From the entries below, copy every line that holds the word "panel".
**** Entries shown ****
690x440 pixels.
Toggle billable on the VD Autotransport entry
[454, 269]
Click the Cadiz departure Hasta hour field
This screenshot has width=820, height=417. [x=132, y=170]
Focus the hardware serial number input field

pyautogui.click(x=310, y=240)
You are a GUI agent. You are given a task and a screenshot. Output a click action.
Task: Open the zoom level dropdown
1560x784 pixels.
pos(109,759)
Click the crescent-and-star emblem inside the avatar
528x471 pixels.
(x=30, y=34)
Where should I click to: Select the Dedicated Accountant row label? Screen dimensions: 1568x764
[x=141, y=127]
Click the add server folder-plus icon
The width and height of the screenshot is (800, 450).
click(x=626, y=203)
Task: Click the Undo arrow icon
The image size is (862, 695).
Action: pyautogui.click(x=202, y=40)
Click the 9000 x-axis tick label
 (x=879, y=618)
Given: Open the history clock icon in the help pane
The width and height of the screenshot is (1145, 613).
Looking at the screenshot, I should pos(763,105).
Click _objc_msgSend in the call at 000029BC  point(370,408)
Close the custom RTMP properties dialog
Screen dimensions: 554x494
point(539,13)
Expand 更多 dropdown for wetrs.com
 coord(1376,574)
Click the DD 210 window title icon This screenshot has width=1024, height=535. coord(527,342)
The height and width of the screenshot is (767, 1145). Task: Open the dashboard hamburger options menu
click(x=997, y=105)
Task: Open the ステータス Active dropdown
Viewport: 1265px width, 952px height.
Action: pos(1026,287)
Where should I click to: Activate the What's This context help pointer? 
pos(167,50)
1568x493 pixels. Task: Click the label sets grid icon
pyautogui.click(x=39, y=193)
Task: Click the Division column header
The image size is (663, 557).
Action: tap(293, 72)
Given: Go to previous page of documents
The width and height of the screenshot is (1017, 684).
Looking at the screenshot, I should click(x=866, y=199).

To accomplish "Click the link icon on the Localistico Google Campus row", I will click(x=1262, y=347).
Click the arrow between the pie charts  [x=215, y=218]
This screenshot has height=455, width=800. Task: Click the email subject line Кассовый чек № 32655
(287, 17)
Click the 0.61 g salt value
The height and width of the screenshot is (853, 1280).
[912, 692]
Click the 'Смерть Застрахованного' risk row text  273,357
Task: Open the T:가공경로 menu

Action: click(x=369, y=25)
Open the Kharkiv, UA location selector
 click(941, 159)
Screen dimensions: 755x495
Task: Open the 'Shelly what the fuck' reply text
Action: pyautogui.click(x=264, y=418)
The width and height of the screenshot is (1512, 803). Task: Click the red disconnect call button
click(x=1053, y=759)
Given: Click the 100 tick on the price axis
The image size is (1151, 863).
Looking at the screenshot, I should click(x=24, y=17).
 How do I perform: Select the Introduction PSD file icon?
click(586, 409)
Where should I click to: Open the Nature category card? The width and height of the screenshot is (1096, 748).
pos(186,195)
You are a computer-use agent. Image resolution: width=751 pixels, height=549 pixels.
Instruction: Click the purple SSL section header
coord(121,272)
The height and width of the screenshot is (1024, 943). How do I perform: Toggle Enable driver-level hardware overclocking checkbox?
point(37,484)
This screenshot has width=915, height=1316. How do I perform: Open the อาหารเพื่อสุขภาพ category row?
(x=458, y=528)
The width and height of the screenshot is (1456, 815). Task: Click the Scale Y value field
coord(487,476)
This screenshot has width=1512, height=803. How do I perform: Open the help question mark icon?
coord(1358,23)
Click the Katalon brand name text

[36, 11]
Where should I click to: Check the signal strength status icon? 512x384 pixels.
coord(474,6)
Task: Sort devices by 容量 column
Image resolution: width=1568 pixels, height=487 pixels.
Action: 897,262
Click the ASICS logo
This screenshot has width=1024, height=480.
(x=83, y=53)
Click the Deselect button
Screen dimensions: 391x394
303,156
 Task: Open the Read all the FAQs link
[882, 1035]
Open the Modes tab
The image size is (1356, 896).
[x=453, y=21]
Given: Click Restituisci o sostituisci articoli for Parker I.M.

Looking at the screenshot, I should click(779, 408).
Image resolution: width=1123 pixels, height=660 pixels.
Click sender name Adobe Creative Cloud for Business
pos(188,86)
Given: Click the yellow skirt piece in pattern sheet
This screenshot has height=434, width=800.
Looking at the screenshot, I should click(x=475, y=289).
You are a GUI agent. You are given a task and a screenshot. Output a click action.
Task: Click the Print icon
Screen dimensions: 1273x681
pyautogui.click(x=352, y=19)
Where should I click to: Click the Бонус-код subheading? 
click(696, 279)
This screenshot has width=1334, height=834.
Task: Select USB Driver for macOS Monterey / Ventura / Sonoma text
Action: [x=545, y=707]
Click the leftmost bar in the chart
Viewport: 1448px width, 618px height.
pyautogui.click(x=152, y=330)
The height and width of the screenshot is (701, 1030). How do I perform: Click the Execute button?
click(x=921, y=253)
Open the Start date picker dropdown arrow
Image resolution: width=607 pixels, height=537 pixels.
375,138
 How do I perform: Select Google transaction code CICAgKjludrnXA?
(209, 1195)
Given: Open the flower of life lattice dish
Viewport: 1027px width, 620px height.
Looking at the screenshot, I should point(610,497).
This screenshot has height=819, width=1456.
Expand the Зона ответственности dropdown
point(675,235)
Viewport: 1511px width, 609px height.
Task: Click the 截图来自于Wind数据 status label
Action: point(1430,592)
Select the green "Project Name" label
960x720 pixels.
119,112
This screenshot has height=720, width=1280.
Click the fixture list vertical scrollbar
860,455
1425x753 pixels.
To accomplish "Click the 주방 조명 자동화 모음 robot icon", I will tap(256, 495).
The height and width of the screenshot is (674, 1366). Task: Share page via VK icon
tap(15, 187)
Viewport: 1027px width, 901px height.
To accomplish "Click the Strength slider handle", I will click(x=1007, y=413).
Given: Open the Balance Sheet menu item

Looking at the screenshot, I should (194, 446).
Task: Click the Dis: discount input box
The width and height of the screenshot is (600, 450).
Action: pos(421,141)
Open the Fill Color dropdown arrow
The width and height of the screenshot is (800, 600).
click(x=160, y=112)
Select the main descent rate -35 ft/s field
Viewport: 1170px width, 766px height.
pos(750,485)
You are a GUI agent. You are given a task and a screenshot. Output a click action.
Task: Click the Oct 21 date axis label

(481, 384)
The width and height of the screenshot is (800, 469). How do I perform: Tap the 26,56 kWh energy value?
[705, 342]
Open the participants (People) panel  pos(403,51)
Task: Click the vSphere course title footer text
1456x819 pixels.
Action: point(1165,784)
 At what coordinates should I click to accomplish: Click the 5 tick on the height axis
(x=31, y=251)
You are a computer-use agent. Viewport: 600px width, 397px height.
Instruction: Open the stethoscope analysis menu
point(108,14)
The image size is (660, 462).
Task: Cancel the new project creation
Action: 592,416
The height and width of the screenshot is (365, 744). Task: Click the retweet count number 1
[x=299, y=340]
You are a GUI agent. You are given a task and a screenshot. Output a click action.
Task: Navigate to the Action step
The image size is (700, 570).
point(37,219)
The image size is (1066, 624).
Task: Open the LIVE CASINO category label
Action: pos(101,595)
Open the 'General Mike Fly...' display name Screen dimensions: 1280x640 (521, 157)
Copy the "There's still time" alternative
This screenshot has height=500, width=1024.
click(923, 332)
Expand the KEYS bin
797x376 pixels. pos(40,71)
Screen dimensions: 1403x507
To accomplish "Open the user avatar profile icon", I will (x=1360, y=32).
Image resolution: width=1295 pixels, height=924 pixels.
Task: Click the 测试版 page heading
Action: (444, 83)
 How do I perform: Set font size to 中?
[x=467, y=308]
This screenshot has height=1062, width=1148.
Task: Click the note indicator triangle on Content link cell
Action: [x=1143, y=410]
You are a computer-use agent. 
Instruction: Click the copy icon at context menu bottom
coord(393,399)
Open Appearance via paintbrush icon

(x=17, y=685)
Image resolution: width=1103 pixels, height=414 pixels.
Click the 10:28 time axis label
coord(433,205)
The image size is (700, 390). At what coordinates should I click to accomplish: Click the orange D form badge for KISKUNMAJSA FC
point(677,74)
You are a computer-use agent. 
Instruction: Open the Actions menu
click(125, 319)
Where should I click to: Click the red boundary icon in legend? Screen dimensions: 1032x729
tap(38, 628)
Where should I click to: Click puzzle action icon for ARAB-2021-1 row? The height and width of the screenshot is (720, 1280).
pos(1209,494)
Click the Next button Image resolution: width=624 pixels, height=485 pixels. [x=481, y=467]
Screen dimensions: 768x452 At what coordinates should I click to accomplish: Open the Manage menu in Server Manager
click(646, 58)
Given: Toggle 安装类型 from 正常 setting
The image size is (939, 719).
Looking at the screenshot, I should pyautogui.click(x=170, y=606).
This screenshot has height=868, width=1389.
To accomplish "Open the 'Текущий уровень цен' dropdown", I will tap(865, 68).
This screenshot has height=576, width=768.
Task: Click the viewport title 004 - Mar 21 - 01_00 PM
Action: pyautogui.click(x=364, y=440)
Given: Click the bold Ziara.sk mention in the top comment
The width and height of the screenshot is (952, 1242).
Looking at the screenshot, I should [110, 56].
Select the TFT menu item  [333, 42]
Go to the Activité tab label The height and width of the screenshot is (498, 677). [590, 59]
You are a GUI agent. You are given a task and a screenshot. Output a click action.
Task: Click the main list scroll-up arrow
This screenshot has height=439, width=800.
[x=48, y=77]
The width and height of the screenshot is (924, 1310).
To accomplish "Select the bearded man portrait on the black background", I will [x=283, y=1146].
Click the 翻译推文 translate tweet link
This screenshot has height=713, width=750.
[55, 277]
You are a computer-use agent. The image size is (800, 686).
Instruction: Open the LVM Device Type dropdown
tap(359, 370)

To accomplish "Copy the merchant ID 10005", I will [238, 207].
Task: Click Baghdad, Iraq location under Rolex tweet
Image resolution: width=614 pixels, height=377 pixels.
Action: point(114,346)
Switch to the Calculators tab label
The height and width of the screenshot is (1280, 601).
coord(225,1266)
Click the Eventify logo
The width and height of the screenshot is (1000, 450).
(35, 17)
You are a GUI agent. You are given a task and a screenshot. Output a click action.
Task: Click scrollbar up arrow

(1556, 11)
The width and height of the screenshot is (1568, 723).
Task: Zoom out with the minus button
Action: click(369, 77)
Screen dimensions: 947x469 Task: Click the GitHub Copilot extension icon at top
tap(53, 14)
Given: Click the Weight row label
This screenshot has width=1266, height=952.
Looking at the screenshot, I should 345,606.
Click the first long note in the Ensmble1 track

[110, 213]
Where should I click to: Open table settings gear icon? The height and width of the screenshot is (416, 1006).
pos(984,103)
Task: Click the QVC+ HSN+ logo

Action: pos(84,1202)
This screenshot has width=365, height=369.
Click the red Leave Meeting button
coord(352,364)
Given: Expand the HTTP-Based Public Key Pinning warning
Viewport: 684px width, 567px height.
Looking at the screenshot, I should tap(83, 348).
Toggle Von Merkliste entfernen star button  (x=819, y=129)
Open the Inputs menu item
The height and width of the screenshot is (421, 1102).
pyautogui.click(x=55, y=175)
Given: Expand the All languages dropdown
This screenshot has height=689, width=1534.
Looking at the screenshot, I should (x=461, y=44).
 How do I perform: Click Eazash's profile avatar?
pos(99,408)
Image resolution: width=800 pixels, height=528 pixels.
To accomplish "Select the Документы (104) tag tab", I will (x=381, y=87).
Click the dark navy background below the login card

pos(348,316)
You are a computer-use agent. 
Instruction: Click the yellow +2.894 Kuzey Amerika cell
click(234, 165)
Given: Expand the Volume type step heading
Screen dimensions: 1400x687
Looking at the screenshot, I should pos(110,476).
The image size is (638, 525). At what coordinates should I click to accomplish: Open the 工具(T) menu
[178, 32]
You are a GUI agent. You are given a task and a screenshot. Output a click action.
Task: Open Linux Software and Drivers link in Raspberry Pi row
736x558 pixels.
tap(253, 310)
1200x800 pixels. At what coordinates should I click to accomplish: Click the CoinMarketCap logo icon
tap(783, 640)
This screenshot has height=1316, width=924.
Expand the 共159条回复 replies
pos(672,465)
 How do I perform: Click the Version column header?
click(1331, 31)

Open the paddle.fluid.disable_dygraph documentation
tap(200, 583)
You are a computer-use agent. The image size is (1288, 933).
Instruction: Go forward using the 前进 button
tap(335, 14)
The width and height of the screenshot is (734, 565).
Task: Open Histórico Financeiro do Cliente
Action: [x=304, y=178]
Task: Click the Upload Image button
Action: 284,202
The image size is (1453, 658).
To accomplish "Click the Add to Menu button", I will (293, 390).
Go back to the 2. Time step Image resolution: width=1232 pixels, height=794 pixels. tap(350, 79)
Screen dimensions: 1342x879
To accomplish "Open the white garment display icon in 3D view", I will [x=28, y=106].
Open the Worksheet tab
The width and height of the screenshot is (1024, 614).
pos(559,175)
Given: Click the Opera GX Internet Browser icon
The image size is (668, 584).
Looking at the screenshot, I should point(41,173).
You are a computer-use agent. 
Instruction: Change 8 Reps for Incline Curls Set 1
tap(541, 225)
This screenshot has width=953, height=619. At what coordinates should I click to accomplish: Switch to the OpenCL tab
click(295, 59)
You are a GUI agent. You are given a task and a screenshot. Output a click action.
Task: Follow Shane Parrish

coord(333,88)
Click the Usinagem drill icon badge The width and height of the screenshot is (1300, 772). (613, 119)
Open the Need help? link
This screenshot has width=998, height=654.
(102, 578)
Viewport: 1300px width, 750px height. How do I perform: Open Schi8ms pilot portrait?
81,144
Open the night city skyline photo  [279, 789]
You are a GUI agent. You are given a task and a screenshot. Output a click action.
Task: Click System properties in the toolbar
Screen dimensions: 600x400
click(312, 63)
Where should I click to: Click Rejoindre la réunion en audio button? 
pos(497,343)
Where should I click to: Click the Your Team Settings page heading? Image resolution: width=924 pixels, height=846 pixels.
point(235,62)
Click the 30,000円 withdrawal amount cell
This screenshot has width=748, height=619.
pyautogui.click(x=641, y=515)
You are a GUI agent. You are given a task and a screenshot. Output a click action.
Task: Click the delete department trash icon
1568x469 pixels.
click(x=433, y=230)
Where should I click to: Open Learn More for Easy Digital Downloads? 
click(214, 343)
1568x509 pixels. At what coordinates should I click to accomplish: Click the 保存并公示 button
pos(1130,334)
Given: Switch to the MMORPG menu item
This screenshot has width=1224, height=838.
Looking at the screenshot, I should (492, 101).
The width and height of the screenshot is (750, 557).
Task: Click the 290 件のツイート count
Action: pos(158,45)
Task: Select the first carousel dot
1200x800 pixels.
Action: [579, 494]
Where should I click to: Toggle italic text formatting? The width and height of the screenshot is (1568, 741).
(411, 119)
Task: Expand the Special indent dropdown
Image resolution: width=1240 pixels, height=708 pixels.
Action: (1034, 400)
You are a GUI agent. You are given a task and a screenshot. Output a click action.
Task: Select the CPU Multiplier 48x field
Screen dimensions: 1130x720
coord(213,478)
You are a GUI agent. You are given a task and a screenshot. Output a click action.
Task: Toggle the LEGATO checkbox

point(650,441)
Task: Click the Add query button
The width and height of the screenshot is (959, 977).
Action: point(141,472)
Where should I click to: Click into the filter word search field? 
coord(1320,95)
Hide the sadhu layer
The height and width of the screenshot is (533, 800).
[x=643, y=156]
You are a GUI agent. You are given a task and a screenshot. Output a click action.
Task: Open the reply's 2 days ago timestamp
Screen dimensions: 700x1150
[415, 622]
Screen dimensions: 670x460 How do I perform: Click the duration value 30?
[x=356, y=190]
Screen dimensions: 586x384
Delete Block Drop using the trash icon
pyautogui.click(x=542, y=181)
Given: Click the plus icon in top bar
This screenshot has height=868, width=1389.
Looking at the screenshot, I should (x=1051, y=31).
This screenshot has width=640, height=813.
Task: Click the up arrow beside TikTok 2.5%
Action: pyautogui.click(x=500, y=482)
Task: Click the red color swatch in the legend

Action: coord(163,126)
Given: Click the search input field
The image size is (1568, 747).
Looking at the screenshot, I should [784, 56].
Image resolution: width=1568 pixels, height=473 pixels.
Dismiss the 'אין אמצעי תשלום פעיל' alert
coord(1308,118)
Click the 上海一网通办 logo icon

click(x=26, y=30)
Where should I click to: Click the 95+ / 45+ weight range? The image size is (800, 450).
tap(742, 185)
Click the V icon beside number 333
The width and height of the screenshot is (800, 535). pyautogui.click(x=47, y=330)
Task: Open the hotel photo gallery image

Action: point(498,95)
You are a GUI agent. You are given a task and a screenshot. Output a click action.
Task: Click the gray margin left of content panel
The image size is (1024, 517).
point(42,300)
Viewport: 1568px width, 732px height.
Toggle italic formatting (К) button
****
Answer to the problem:
Open the participants (People) panel  pos(403,51)
Task: Click the gray margin left of content panel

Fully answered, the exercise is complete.